- PROBLEM DETAILS -
Give the records below again, word for word. No pictures belong in the copy.

======== DATA RECORDS

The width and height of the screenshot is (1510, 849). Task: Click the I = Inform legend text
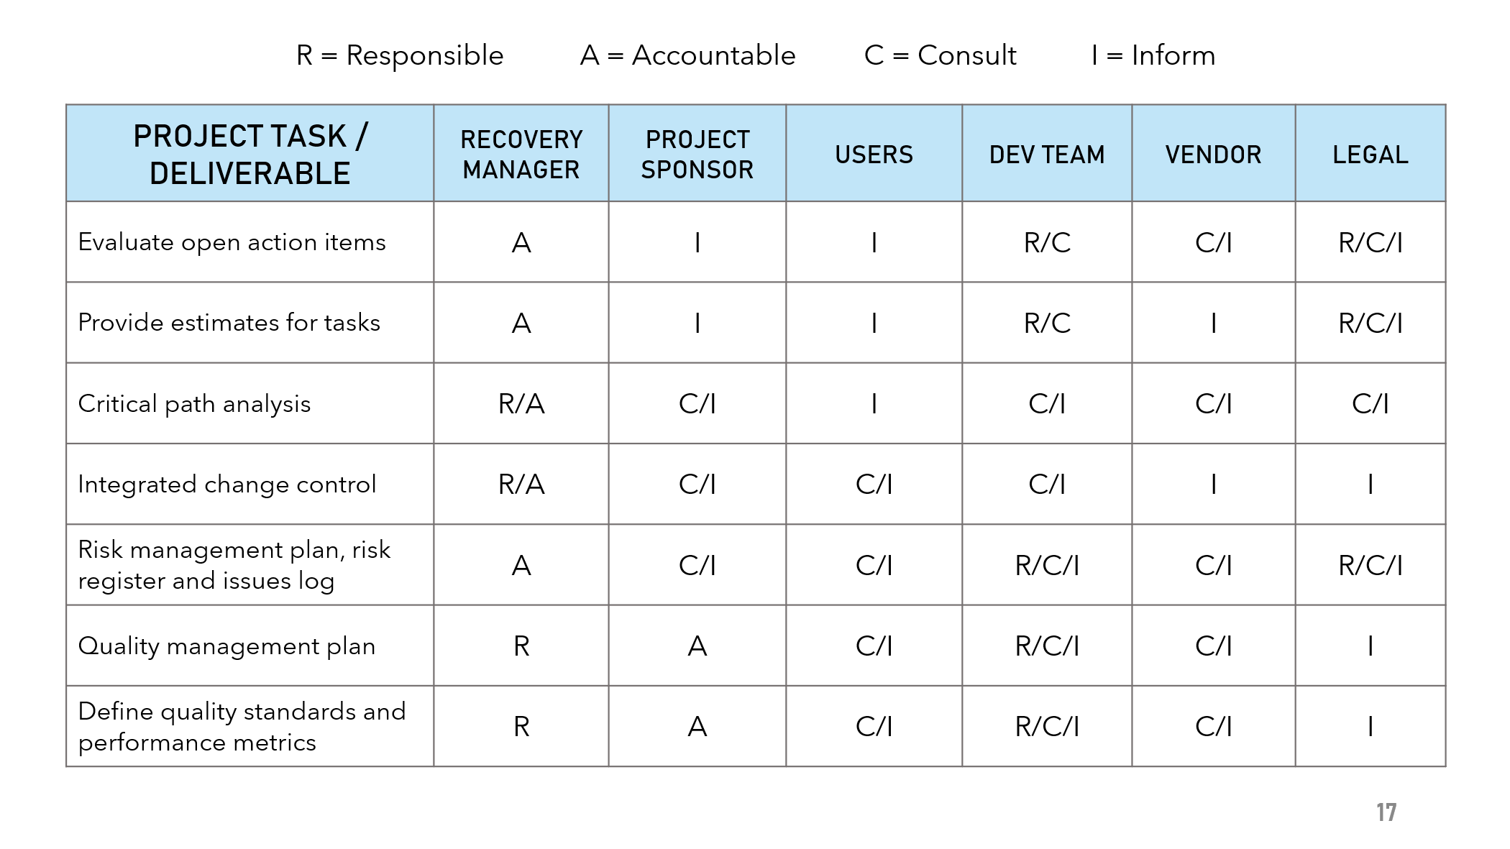pyautogui.click(x=1153, y=55)
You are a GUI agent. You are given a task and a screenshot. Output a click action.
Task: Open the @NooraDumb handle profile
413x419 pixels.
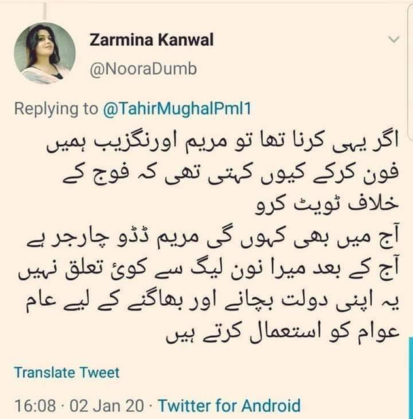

================

- REPLY TO THE EXERCISE -
The width and height of the screenshot is (1510, 849). Task: Click the I = Inform legend text
pyautogui.click(x=1153, y=55)
You are a GUI agent. You are given a task and a screenshot. Output a click action.
Task: Open the @NooraDumb handle profile
413x419 pixels.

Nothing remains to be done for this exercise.